Measurements were taken and the following was determined:
Indoor Activity Areas
LPA have determined that there is sufficient space to accommodate 33 Preschool children.

Outdoor Activity Area
LPA have determined that there is sufficient space to accommodate 33 Preschool children. Limiting factor for Preschool capacity is indoor activity area. The Fire Clearance was granted on 9/6/2023. No deficiencies cited.

Prior to submittal of change in capacity to 33, proof/picture of installed partition wall must be submitted to the department. Once received the application for increase will be submitted for approval. LPA advised Director Maribel Hadnot that the partition must always remain in place during hours of operation.

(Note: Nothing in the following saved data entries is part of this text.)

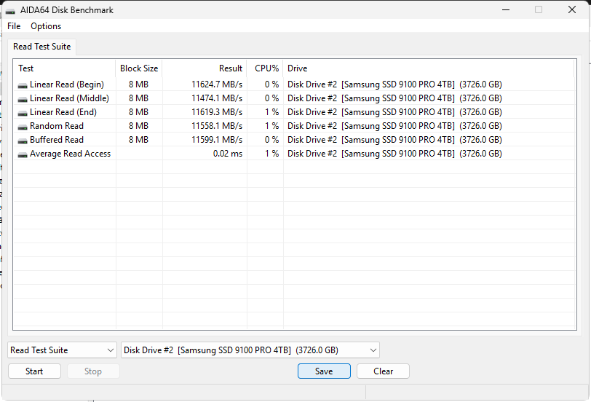Open the File menu
Viewport: 591px width, 402px height.
pyautogui.click(x=14, y=26)
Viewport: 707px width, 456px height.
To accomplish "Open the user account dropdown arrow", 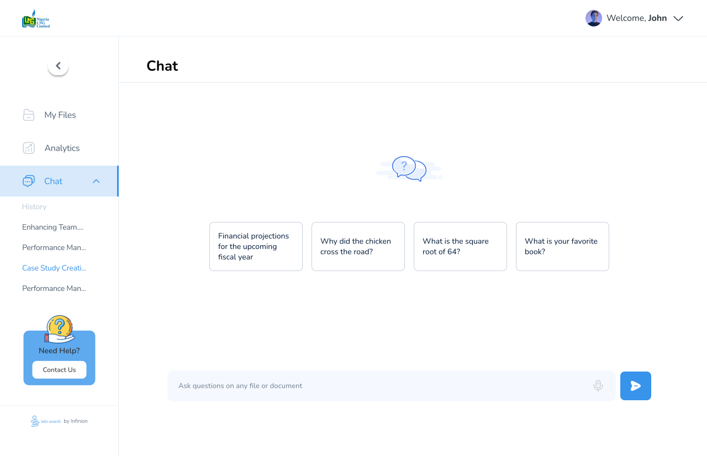I will click(x=678, y=18).
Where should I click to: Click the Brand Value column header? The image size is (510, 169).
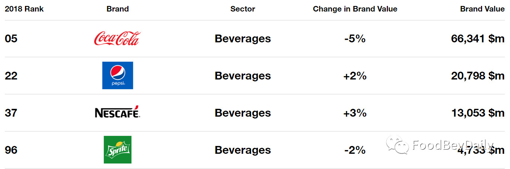click(x=482, y=9)
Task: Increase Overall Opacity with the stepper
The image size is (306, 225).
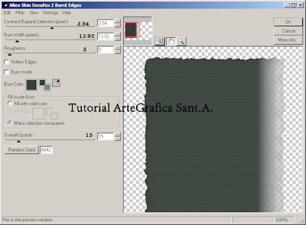Action: pos(117,135)
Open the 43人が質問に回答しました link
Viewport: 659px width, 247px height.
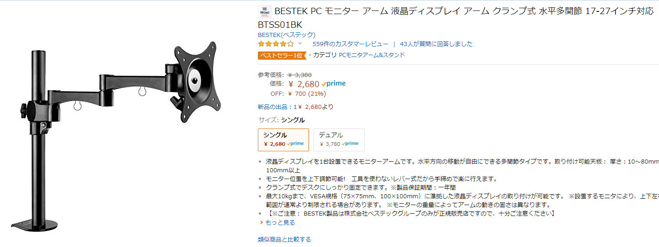[436, 44]
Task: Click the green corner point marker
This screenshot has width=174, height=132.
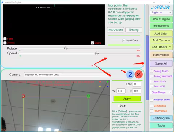Action: 88,96
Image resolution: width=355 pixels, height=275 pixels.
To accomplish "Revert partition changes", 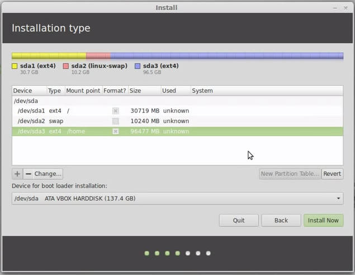I will (x=332, y=174).
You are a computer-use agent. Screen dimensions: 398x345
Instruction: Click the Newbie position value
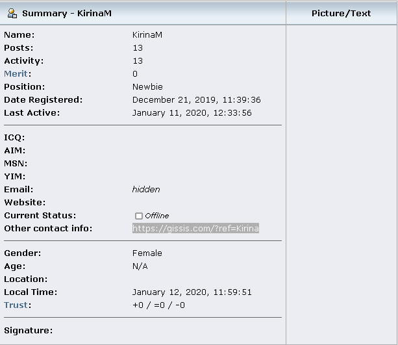click(x=147, y=87)
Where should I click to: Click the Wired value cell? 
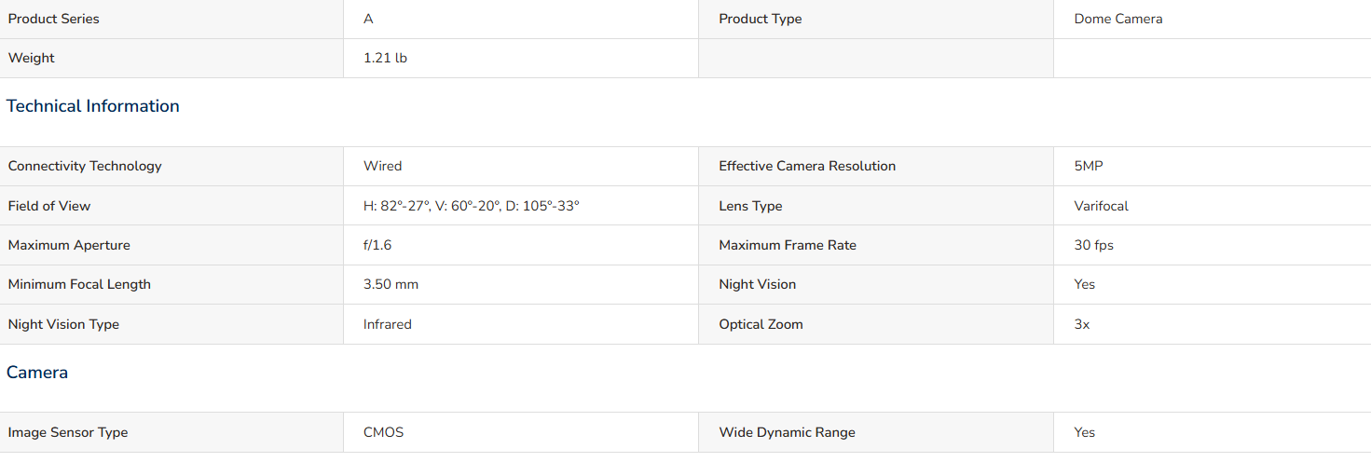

An exit interview was conducted, appeal rights and notice of site visit was issued to Director, Maribel Hadnot, Licensee.
THE LICENSEE UNDERSTANDS THAT IT MUST REMAIN POSTED FOR THE NEXT 30 DAYS.
SUPERVISORS NAME: Monica Cuddy
LICENSING EVALUATOR NAME: Ana Noble
LICENSING EVALUATOR SIGNATURE: DATE: 09/27/2023
I acknowledge receipt of this form and understand my licensing appeal rights as explained and received.
FACILITY REPRESENTATIVE SIGNATURE: DATE: 09/27/2023
This report must be available at Child Care and Group Home facilities for public review for 3 years.